◆ **Work to be completed**:
Copy each of the following entries word for word, with nothing changed.

━━━━━ Dataset excerpts

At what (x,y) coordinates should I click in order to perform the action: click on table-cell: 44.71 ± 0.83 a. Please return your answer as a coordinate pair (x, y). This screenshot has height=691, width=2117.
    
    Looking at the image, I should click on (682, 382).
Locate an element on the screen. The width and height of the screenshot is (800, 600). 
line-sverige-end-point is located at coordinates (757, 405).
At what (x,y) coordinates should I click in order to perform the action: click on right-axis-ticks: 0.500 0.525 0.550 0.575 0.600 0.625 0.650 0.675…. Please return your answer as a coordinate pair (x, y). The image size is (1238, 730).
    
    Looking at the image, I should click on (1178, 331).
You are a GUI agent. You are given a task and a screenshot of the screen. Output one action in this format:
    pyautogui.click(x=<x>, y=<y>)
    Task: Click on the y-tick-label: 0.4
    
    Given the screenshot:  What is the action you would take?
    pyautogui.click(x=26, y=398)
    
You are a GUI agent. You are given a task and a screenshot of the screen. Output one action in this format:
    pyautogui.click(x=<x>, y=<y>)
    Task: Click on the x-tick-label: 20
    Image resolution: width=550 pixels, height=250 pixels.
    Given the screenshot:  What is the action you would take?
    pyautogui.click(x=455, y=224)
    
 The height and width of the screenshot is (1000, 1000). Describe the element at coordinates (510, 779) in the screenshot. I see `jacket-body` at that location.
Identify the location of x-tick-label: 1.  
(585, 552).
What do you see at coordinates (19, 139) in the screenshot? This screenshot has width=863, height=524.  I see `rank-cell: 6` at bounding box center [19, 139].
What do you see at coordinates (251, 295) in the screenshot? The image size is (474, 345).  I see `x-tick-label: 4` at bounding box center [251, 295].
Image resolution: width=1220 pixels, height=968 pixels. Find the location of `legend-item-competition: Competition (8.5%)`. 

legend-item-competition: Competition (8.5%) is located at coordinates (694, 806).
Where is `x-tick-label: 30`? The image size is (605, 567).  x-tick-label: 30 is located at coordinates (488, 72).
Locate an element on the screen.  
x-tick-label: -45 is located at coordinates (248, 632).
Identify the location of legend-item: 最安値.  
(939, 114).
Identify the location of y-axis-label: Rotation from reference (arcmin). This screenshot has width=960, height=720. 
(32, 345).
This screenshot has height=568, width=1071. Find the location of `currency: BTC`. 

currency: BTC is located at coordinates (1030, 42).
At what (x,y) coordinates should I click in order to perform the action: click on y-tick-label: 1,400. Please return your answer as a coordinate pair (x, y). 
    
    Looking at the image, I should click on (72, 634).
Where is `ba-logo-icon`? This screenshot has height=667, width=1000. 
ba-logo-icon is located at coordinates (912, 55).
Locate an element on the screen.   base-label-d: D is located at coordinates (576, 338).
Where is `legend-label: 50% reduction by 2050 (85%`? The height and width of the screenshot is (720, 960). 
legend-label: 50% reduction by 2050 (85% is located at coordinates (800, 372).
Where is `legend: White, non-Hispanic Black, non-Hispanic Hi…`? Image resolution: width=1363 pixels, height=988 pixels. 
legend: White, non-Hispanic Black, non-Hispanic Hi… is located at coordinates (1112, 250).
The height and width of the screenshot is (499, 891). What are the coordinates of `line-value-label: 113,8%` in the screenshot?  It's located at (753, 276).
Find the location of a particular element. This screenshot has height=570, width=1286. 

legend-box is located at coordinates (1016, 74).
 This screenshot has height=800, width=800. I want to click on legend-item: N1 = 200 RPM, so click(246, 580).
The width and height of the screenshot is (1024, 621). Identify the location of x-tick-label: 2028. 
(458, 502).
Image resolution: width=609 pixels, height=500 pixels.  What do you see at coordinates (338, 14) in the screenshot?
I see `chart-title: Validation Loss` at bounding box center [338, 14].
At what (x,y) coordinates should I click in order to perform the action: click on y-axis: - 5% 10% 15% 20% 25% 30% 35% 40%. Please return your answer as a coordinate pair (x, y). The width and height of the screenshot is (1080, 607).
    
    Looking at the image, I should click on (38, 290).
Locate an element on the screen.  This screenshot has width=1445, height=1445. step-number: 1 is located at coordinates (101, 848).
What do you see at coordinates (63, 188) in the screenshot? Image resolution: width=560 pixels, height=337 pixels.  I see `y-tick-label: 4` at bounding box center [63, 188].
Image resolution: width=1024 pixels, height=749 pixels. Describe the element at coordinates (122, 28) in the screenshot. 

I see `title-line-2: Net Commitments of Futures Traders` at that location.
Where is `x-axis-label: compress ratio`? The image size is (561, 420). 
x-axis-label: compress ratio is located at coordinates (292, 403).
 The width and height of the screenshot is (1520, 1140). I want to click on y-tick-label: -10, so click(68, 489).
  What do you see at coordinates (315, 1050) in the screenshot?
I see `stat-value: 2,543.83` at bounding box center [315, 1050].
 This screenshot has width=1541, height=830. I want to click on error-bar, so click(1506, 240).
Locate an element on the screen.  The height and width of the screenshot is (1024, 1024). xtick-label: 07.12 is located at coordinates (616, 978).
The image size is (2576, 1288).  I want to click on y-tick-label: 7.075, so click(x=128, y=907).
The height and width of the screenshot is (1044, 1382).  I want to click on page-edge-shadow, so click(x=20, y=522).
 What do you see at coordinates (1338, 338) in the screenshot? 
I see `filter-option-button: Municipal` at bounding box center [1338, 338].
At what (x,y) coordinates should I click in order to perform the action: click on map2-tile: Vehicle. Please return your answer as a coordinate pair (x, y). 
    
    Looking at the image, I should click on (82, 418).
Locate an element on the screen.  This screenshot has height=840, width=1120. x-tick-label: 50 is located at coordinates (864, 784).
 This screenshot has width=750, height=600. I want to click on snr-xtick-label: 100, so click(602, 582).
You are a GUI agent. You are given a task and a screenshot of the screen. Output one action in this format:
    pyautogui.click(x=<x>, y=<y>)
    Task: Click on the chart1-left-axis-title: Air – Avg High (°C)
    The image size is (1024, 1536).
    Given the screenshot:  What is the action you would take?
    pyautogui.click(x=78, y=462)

━━━━━━━━━━

◆ **Output of the task**:
At what (x,y) coordinates should I click in order to perform the action: click on table-cell: 44.71 ± 0.83 a. Please return your answer as a coordinate pair (x, y). This screenshot has height=691, width=2117.
    
    Looking at the image, I should click on (682, 382).
Locate an element on the screen. The width and height of the screenshot is (800, 600). 
line-sverige-end-point is located at coordinates (757, 405).
At what (x,y) coordinates should I click in order to perform the action: click on right-axis-ticks: 0.500 0.525 0.550 0.575 0.600 0.625 0.650 0.675…. Please return your answer as a coordinate pair (x, y). The image size is (1238, 730).
    
    Looking at the image, I should click on (1178, 331).
You are a GUI agent. You are given a task and a screenshot of the screen. Output one action in this format:
    pyautogui.click(x=<x>, y=<y>)
    Task: Click on the y-tick-label: 0.4
    
    Given the screenshot:  What is the action you would take?
    pyautogui.click(x=26, y=398)
    
You are a GUI agent. You are given a task and a screenshot of the screen. Output one action in this format:
    pyautogui.click(x=<x>, y=<y>)
    Task: Click on the x-tick-label: 20
    Image resolution: width=550 pixels, height=250 pixels.
    Given the screenshot:  What is the action you would take?
    pyautogui.click(x=455, y=224)
    
 The height and width of the screenshot is (1000, 1000). Describe the element at coordinates (510, 779) in the screenshot. I see `jacket-body` at that location.
Identify the location of x-tick-label: 1.  
(585, 552).
What do you see at coordinates (19, 139) in the screenshot? This screenshot has width=863, height=524.  I see `rank-cell: 6` at bounding box center [19, 139].
What do you see at coordinates (251, 295) in the screenshot? The image size is (474, 345).  I see `x-tick-label: 4` at bounding box center [251, 295].
Image resolution: width=1220 pixels, height=968 pixels. Find the location of `legend-item-competition: Competition (8.5%)`. 

legend-item-competition: Competition (8.5%) is located at coordinates (694, 806).
Where is `x-tick-label: 30`? The image size is (605, 567).  x-tick-label: 30 is located at coordinates (488, 72).
Locate an element on the screen.  
x-tick-label: -45 is located at coordinates (248, 632).
Identify the location of legend-item: 最安値.  
(939, 114).
Identify the location of y-axis-label: Rotation from reference (arcmin). This screenshot has width=960, height=720. 
(32, 345).
This screenshot has height=568, width=1071. Find the location of `currency: BTC`. 

currency: BTC is located at coordinates (1030, 42).
At what (x,y) coordinates should I click in order to perform the action: click on y-tick-label: 1,400. Please return your answer as a coordinate pair (x, y). 
    
    Looking at the image, I should click on (72, 634).
Where is `ba-logo-icon`? This screenshot has height=667, width=1000. 
ba-logo-icon is located at coordinates (912, 55).
Locate an element on the screen.   base-label-d: D is located at coordinates (576, 338).
Where is `legend-label: 50% reduction by 2050 (85%`? The height and width of the screenshot is (720, 960). 
legend-label: 50% reduction by 2050 (85% is located at coordinates (800, 372).
Where is `legend: White, non-Hispanic Black, non-Hispanic Hi…`? Image resolution: width=1363 pixels, height=988 pixels. 
legend: White, non-Hispanic Black, non-Hispanic Hi… is located at coordinates (1112, 250).
The height and width of the screenshot is (499, 891). What are the coordinates of `line-value-label: 113,8%` in the screenshot?  It's located at (753, 276).
Find the location of a particular element. This screenshot has height=570, width=1286. 

legend-box is located at coordinates (1016, 74).
 This screenshot has height=800, width=800. I want to click on legend-item: N1 = 200 RPM, so click(246, 580).
The width and height of the screenshot is (1024, 621). Identify the location of x-tick-label: 2028. 
(458, 502).
Image resolution: width=609 pixels, height=500 pixels.  What do you see at coordinates (338, 14) in the screenshot?
I see `chart-title: Validation Loss` at bounding box center [338, 14].
At what (x,y) coordinates should I click in order to perform the action: click on y-axis: - 5% 10% 15% 20% 25% 30% 35% 40%. Please return your answer as a coordinate pair (x, y). The width and height of the screenshot is (1080, 607).
    
    Looking at the image, I should click on (38, 290).
Locate an element on the screen.  This screenshot has width=1445, height=1445. step-number: 1 is located at coordinates (101, 848).
What do you see at coordinates (63, 188) in the screenshot? Image resolution: width=560 pixels, height=337 pixels.  I see `y-tick-label: 4` at bounding box center [63, 188].
Image resolution: width=1024 pixels, height=749 pixels. Describe the element at coordinates (122, 28) in the screenshot. 

I see `title-line-2: Net Commitments of Futures Traders` at that location.
Where is `x-axis-label: compress ratio`? The image size is (561, 420). 
x-axis-label: compress ratio is located at coordinates (292, 403).
 The width and height of the screenshot is (1520, 1140). I want to click on y-tick-label: -10, so click(68, 489).
  What do you see at coordinates (315, 1050) in the screenshot?
I see `stat-value: 2,543.83` at bounding box center [315, 1050].
 This screenshot has width=1541, height=830. I want to click on error-bar, so click(1506, 240).
Locate an element on the screen.  The height and width of the screenshot is (1024, 1024). xtick-label: 07.12 is located at coordinates (616, 978).
The image size is (2576, 1288).  I want to click on y-tick-label: 7.075, so click(x=128, y=907).
The height and width of the screenshot is (1044, 1382).  I want to click on page-edge-shadow, so click(x=20, y=522).
 What do you see at coordinates (1338, 338) in the screenshot? 
I see `filter-option-button: Municipal` at bounding box center [1338, 338].
At what (x,y) coordinates should I click in order to perform the action: click on map2-tile: Vehicle. Please return your answer as a coordinate pair (x, y). 
    
    Looking at the image, I should click on (82, 418).
Locate an element on the screen.  This screenshot has height=840, width=1120. x-tick-label: 50 is located at coordinates (864, 784).
 This screenshot has width=750, height=600. I want to click on snr-xtick-label: 100, so click(602, 582).
You are a GUI agent. You are given a task and a screenshot of the screen. Output one action in this format:
    pyautogui.click(x=<x>, y=<y>)
    Task: Click on the chart1-left-axis-title: Air – Avg High (°C)
    The image size is (1024, 1536).
    Given the screenshot:  What is the action you would take?
    pyautogui.click(x=78, y=462)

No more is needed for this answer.